* [Stated goal] Edit the rows below so that each "Identify the location of" becomes "Point out the location of", and leave everything else unchanged.

(Rows on where targets appear)
-- Begin --

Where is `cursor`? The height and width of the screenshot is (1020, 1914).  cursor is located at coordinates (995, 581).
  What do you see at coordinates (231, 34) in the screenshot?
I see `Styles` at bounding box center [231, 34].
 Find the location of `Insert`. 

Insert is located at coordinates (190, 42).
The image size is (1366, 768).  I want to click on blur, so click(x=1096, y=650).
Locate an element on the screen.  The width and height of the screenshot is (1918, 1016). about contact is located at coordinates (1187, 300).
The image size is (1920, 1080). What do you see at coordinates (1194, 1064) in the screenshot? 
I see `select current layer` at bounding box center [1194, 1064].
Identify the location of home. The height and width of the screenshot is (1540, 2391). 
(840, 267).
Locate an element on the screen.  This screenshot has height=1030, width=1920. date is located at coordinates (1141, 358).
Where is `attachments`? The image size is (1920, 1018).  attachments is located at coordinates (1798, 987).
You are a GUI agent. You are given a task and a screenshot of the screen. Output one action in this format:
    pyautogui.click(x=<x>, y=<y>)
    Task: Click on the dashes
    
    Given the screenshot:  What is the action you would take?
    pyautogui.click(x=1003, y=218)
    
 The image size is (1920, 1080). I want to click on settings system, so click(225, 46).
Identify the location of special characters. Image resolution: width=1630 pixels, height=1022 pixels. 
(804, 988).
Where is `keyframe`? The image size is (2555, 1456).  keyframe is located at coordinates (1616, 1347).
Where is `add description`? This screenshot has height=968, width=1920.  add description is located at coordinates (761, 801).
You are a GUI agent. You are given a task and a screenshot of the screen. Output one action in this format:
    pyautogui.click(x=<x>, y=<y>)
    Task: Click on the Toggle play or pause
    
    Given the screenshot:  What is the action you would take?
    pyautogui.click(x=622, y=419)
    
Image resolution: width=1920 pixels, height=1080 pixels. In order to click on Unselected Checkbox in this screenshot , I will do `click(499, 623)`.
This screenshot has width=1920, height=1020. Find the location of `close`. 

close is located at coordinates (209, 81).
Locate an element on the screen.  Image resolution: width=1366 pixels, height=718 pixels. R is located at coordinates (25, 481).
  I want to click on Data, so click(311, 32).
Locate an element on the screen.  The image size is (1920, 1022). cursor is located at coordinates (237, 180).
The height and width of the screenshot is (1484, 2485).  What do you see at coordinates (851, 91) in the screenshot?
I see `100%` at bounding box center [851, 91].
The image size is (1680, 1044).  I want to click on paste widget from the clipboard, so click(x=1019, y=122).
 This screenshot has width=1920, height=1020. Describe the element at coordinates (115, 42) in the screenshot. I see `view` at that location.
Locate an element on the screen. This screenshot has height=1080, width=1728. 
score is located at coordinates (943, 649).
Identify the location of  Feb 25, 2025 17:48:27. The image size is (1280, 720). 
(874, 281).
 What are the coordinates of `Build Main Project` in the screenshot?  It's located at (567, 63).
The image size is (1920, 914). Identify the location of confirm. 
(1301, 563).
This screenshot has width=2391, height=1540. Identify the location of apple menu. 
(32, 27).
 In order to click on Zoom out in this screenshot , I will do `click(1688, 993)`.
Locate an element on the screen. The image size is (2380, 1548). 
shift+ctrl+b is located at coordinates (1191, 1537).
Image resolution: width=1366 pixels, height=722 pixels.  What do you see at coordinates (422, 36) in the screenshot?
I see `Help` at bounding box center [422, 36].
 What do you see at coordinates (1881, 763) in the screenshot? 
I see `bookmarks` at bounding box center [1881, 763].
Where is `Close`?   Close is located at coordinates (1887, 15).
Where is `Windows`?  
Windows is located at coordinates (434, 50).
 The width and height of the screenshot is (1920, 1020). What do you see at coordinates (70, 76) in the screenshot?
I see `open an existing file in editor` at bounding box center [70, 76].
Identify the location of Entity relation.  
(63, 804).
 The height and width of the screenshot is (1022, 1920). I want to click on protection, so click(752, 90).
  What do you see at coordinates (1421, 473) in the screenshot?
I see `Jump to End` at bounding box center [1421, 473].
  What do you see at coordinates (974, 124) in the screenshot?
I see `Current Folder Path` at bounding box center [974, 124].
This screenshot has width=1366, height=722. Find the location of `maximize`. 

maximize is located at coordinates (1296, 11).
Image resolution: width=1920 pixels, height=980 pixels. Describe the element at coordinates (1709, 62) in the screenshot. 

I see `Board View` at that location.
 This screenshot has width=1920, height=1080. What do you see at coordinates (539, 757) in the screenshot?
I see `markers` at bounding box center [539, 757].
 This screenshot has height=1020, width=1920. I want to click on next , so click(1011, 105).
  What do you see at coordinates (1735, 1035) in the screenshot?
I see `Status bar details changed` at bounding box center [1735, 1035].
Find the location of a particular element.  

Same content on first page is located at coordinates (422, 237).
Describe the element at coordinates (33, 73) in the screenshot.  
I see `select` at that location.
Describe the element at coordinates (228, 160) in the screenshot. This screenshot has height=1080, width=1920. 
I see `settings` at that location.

-- End --

* [Response to the exercise]
Where is `cursor`? The height and width of the screenshot is (1020, 1914).  cursor is located at coordinates (995, 581).
  What do you see at coordinates (231, 34) in the screenshot?
I see `Styles` at bounding box center [231, 34].
 Find the location of `Insert`. 

Insert is located at coordinates (190, 42).
The image size is (1366, 768).  I want to click on blur, so click(x=1096, y=650).
Locate an element on the screen.  The width and height of the screenshot is (1918, 1016). about contact is located at coordinates (1187, 300).
The image size is (1920, 1080). What do you see at coordinates (1194, 1064) in the screenshot? 
I see `select current layer` at bounding box center [1194, 1064].
Point out the location of home. The height and width of the screenshot is (1540, 2391). 
(840, 267).
Locate an element on the screen.  This screenshot has height=1030, width=1920. date is located at coordinates (1141, 358).
Where is `attachments`? The image size is (1920, 1018).  attachments is located at coordinates (1798, 987).
You are a GUI agent. You are given a task and a screenshot of the screen. Output one action in this format:
    pyautogui.click(x=<x>, y=<y>)
    Task: Click on the dashes
    
    Given the screenshot:  What is the action you would take?
    pyautogui.click(x=1003, y=218)
    
 The image size is (1920, 1080). I want to click on settings system, so click(225, 46).
Point out the location of special characters. Image resolution: width=1630 pixels, height=1022 pixels. 
(804, 988).
Where is `keyframe`? The image size is (2555, 1456).  keyframe is located at coordinates (1616, 1347).
Where is `add description`? This screenshot has height=968, width=1920.  add description is located at coordinates (761, 801).
You are a GUI agent. You are given a task and a screenshot of the screen. Output one action in this format:
    pyautogui.click(x=<x>, y=<y>)
    Task: Click on the Toggle play or pause
    
    Given the screenshot:  What is the action you would take?
    pyautogui.click(x=622, y=419)
    
Image resolution: width=1920 pixels, height=1080 pixels. In order to click on Unselected Checkbox in this screenshot , I will do `click(499, 623)`.
This screenshot has width=1920, height=1020. Find the location of `close`. 

close is located at coordinates (209, 81).
Locate an element on the screen.  Image resolution: width=1366 pixels, height=718 pixels. R is located at coordinates (25, 481).
  I want to click on Data, so click(311, 32).
Locate an element on the screen.  The image size is (1920, 1022). cursor is located at coordinates (237, 180).
The height and width of the screenshot is (1484, 2485).  What do you see at coordinates (851, 91) in the screenshot?
I see `100%` at bounding box center [851, 91].
The image size is (1680, 1044).  I want to click on paste widget from the clipboard, so click(x=1019, y=122).
 This screenshot has width=1920, height=1020. Describe the element at coordinates (115, 42) in the screenshot. I see `view` at that location.
Locate an element on the screen. This screenshot has height=1080, width=1728. 
score is located at coordinates (943, 649).
Point out the location of  Feb 25, 2025 17:48:27. The image size is (1280, 720). 
(874, 281).
 What are the coordinates of `Build Main Project` in the screenshot?  It's located at (567, 63).
The image size is (1920, 914). Point out the location of confirm. 
(1301, 563).
This screenshot has width=2391, height=1540. Point out the location of apple menu. 
(32, 27).
 In order to click on Zoom out in this screenshot , I will do `click(1688, 993)`.
Locate an element on the screen. The image size is (2380, 1548). 
shift+ctrl+b is located at coordinates (1191, 1537).
Image resolution: width=1366 pixels, height=722 pixels.  What do you see at coordinates (422, 36) in the screenshot?
I see `Help` at bounding box center [422, 36].
 What do you see at coordinates (1881, 763) in the screenshot? 
I see `bookmarks` at bounding box center [1881, 763].
Where is `Close`?   Close is located at coordinates (1887, 15).
Where is `Windows`?  
Windows is located at coordinates (434, 50).
 The width and height of the screenshot is (1920, 1020). What do you see at coordinates (70, 76) in the screenshot?
I see `open an existing file in editor` at bounding box center [70, 76].
Point out the location of Entity relation.  
(63, 804).
 The height and width of the screenshot is (1022, 1920). I want to click on protection, so click(752, 90).
  What do you see at coordinates (1421, 473) in the screenshot?
I see `Jump to End` at bounding box center [1421, 473].
  What do you see at coordinates (974, 124) in the screenshot?
I see `Current Folder Path` at bounding box center [974, 124].
This screenshot has width=1366, height=722. Find the location of `maximize`. 

maximize is located at coordinates (1296, 11).
Image resolution: width=1920 pixels, height=980 pixels. Describe the element at coordinates (1709, 62) in the screenshot. 

I see `Board View` at that location.
 This screenshot has width=1920, height=1080. What do you see at coordinates (539, 757) in the screenshot?
I see `markers` at bounding box center [539, 757].
 This screenshot has height=1020, width=1920. I want to click on next , so click(1011, 105).
  What do you see at coordinates (1735, 1035) in the screenshot?
I see `Status bar details changed` at bounding box center [1735, 1035].
Find the location of a particular element.  

Same content on first page is located at coordinates (422, 237).
Describe the element at coordinates (33, 73) in the screenshot.  
I see `select` at that location.
Describe the element at coordinates (228, 160) in the screenshot. This screenshot has height=1080, width=1920. 
I see `settings` at that location.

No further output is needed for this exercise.